> [Dataset excerpts]:
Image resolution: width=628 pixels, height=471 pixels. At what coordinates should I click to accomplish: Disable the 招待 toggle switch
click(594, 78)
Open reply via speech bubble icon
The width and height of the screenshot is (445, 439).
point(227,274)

> [Objective]: Duplicate the data above line for line, with no changes.

> [Response to this exercise]:
Image resolution: width=628 pixels, height=471 pixels. At what coordinates should I click to accomplish: Disable the 招待 toggle switch
click(594, 78)
Open reply via speech bubble icon
The width and height of the screenshot is (445, 439).
point(227,274)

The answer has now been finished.